Is the US Failing Rape Victims?

Alternet asks this question today in what is, frankly, an emotionally exhausting article. That exhaustion, mixed with anger and horror, comes from their coverage of so many recent instances of sexual violence after which victims are being told again and again that their rights don't matter and that their voices won't be heard.
Let's start with two examples from the winter and spring which are in fact on the opposite ends of what the media sees as a "rape spectrum."

First, you have Julian Assange, a powerful man accused of "acquaintance rape," based on two women's accounts. One involved a forcible sexual encounter that began as a consensual one, and another involved penetrating a woman while she was asleep. Both women were sophisticated professionals who knew Assange, and both were alone with him when the alleged assaults took place.

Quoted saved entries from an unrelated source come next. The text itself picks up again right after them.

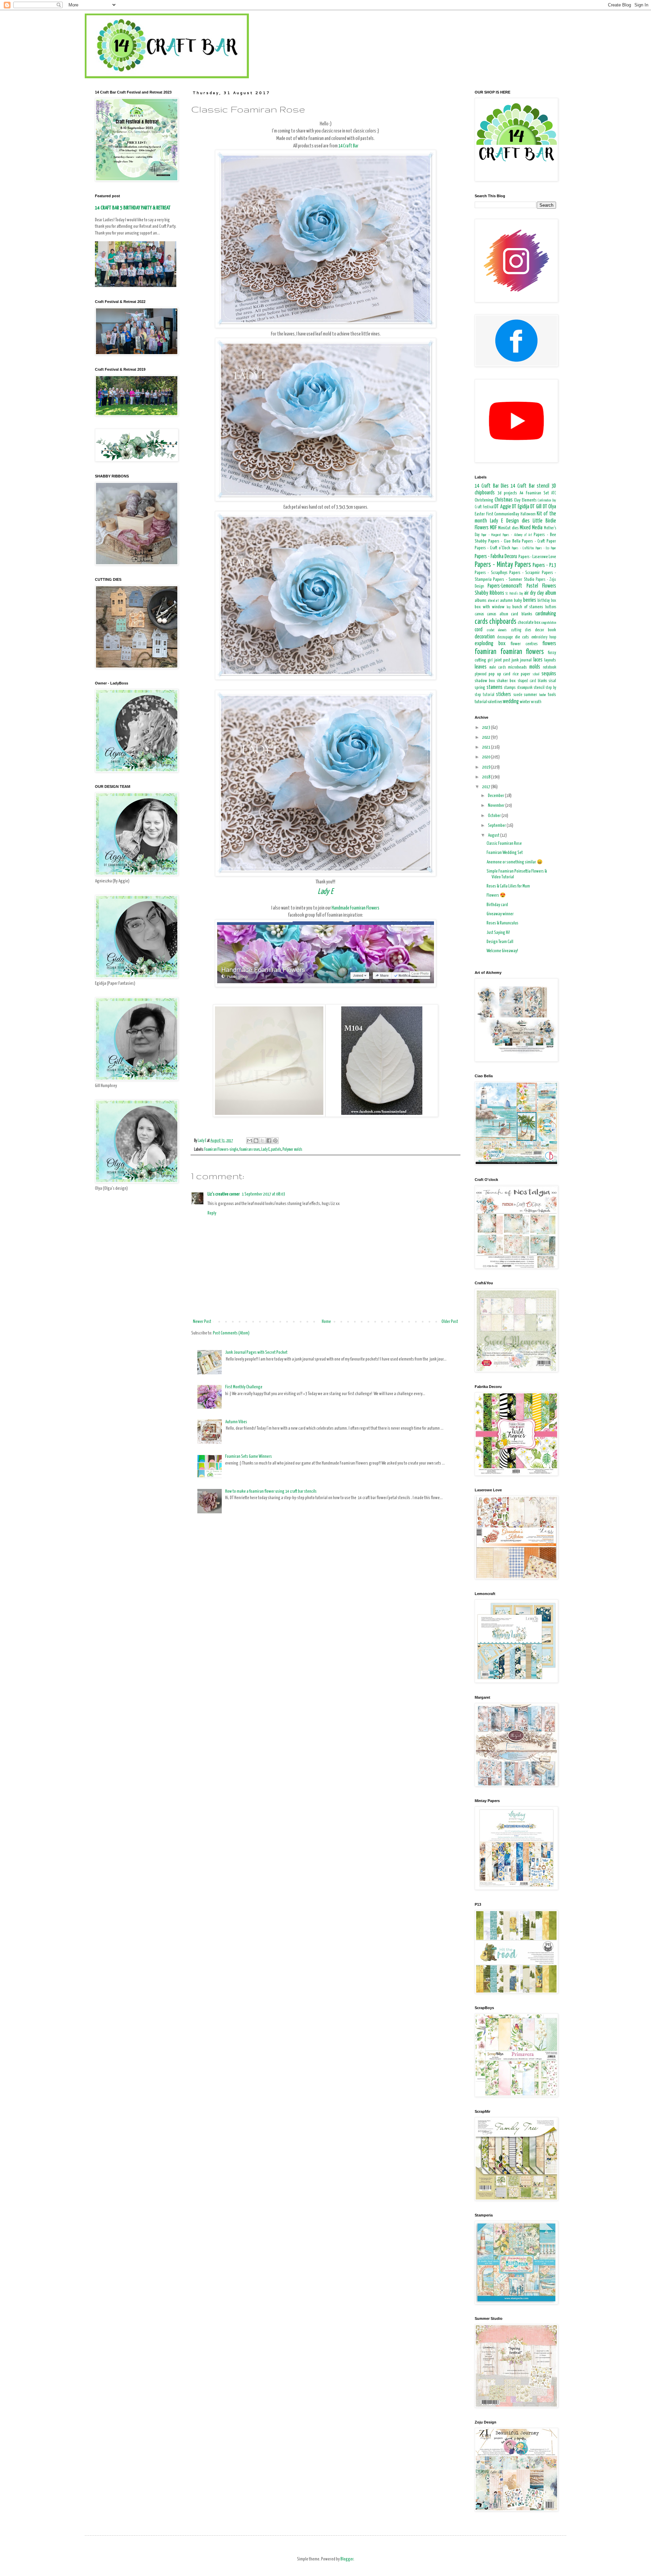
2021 (486, 747)
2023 (486, 727)
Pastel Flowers (541, 586)
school (536, 674)
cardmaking (545, 613)
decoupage (505, 637)
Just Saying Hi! (498, 933)
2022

Both women were blamed, smeared and their identities revealed online, accused of being part of a supposed worldwide conspiracy to bring Assange down (just as the press has insinuated that DSK's accuser, Nafissatou Diallo, was an unlikely pawn of a conspiracy to silence Strauss-Kahn).

Second, we have the Texas gang-rape case, in which a large group of boys and men were caught on video brutally and repeatedly gang-raping a young girl. In this case, there was physical corroborating evidence, the victim was too young to legally consent, and the accused were relatively powerless men in a poor community.

The cases couldn't have been more different, and yet in this case also, the young woman was smeared when prominent newspaper stories fixated on her appearance, her dress, and her behavior rather than the demeanor and histories of the men involved.

So the lesson is clear: if you report an unexciting rape that happened in your home while you were alone with the perpetrator, you get blamed. If you are recorded on video being repeatedly raped by a massive number of people, you also get blamed. If you're a grown woman: blamed. If you're a child: blamed. If it's your word: blamed. If there's physical evidence: blamed.
It's clear, then, that the answer is yes, we are failing victims. And we will be until we create a system in which they feel safe to report, because they aren't afraid of being blamed. We will be failing victims until our society understands that lack of consent means rape, period. We will be failing victims until we acknowledge that tricking women into having sex, getting them drunk to lower their inhibitions, or making them feel that saying no isn't an option are all means of raping. And, we will be failing victims until our idea of rape prevention is to teach men not to rape rather than teaching victims to avoid getting victimized. We have a lot of work to do.